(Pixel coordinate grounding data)
——————

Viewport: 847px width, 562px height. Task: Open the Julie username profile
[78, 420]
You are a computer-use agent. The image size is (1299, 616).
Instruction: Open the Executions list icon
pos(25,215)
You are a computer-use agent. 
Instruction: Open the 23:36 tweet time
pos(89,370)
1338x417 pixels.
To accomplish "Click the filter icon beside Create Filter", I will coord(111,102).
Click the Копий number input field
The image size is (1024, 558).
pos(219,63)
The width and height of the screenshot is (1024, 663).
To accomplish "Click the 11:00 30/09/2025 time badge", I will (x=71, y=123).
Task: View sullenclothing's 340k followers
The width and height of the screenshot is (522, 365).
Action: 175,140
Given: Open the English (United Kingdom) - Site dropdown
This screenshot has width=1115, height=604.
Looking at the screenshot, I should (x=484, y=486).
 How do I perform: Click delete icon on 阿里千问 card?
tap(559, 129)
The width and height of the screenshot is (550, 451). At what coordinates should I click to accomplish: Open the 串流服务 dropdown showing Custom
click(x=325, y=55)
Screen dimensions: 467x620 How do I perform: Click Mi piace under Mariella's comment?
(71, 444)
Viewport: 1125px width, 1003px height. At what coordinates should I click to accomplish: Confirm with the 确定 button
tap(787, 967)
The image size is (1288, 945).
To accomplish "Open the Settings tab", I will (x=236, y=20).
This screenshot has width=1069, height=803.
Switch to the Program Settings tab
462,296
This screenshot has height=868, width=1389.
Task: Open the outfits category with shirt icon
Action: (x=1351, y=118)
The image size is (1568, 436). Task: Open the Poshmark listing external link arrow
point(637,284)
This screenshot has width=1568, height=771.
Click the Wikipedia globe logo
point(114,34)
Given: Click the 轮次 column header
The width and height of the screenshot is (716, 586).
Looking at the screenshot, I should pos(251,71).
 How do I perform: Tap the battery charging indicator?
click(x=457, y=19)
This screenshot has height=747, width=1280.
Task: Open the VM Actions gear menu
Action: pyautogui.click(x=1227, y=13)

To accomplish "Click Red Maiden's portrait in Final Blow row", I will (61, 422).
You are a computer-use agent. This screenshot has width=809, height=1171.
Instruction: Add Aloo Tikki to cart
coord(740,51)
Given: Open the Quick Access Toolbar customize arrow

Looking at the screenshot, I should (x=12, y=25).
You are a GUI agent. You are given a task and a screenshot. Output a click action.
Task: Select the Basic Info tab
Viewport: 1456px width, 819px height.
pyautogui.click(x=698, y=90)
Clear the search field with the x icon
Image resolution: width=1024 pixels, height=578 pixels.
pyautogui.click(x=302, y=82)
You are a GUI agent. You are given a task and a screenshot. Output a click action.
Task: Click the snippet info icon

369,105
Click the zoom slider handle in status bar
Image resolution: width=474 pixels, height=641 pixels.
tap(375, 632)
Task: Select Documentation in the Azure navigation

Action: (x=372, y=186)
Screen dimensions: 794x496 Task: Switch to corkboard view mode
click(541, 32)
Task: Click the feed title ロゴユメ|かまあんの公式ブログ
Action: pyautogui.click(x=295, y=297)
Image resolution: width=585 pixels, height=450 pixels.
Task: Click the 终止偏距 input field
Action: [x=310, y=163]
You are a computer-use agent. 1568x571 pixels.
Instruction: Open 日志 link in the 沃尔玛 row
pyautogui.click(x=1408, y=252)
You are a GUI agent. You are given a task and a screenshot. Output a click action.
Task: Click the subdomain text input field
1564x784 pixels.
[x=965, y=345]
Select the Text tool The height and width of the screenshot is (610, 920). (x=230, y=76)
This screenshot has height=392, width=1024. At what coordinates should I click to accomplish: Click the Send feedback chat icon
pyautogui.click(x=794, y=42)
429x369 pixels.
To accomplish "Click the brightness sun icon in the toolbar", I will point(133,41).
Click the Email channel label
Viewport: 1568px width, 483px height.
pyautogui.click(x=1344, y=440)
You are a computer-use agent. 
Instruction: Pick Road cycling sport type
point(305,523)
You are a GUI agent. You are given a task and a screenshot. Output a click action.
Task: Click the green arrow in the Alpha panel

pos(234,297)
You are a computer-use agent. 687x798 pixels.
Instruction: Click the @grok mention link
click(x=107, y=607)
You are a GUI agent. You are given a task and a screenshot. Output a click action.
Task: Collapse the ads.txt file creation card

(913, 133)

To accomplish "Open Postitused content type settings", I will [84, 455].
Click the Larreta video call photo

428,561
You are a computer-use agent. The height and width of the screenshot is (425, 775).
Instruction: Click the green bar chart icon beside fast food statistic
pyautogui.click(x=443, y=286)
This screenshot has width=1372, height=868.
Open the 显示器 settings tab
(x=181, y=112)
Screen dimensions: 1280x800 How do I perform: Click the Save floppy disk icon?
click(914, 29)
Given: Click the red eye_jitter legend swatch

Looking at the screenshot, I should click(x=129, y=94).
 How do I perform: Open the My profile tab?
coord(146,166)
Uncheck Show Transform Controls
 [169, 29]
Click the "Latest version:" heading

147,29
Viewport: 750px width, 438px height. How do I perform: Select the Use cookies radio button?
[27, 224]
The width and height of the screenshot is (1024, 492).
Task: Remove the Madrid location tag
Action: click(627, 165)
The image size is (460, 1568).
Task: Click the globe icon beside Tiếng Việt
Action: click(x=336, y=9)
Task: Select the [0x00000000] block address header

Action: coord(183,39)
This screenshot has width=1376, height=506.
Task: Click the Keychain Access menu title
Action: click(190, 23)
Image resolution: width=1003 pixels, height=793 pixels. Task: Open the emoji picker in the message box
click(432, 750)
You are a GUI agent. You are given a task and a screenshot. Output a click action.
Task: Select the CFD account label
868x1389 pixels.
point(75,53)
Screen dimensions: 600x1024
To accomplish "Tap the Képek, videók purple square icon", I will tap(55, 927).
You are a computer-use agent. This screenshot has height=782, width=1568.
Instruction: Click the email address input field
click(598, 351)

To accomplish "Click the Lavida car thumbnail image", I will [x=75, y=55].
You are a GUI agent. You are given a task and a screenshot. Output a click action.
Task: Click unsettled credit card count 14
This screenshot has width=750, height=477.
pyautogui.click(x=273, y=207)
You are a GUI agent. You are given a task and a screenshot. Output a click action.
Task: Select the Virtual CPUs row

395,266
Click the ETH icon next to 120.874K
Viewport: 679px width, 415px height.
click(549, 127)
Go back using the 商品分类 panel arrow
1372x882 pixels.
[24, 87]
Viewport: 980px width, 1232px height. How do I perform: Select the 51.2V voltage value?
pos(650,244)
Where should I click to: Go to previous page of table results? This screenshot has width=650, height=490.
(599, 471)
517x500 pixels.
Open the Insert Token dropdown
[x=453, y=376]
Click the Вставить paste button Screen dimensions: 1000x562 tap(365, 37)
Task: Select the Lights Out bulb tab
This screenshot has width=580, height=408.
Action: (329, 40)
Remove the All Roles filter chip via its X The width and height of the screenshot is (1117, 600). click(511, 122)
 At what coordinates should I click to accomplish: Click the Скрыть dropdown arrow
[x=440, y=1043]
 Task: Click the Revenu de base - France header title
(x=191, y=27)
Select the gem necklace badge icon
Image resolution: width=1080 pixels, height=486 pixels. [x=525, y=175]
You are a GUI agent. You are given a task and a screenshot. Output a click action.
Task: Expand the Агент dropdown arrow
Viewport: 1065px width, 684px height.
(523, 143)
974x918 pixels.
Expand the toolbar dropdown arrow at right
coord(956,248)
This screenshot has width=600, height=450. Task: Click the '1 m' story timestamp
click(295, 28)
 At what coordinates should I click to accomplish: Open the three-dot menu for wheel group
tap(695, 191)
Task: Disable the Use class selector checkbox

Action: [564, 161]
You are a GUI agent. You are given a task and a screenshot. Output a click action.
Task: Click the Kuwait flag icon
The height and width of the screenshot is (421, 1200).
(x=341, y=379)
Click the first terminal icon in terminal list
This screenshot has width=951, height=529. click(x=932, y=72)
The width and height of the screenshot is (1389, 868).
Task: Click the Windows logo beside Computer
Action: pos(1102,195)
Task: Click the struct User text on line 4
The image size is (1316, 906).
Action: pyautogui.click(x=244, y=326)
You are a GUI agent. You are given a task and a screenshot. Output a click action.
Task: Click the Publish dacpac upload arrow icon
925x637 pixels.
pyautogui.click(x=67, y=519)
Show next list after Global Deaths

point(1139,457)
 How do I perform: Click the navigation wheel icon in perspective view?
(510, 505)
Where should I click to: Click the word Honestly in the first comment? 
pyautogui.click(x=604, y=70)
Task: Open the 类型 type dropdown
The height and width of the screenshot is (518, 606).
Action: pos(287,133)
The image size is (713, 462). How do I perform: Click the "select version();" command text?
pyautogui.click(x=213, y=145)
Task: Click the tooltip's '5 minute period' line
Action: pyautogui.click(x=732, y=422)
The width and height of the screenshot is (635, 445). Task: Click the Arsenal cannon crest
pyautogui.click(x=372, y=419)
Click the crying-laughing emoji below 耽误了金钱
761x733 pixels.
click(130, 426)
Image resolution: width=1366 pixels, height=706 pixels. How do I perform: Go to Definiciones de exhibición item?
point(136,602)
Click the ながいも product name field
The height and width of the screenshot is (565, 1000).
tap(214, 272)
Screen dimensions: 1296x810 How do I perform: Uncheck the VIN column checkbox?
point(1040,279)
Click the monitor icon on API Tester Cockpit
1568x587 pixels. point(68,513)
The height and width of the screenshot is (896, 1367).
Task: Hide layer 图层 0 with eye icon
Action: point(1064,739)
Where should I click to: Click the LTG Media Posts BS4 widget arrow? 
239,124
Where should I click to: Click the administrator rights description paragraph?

——————

**TASK PROMPT:** The first line of the entries above marks where to begin; repeat each line exactly through the one that contains "Click the Копий number input field", and include that line.

**RESULT OF THIS TASK:**
Viewport: 847px width, 562px height. Task: Open the Julie username profile
[78, 420]
You are a computer-use agent. The image size is (1299, 616).
Instruction: Open the Executions list icon
pos(25,215)
You are a computer-use agent. 
Instruction: Open the 23:36 tweet time
pos(89,370)
1338x417 pixels.
To accomplish "Click the filter icon beside Create Filter", I will coord(111,102).
Click the Копий number input field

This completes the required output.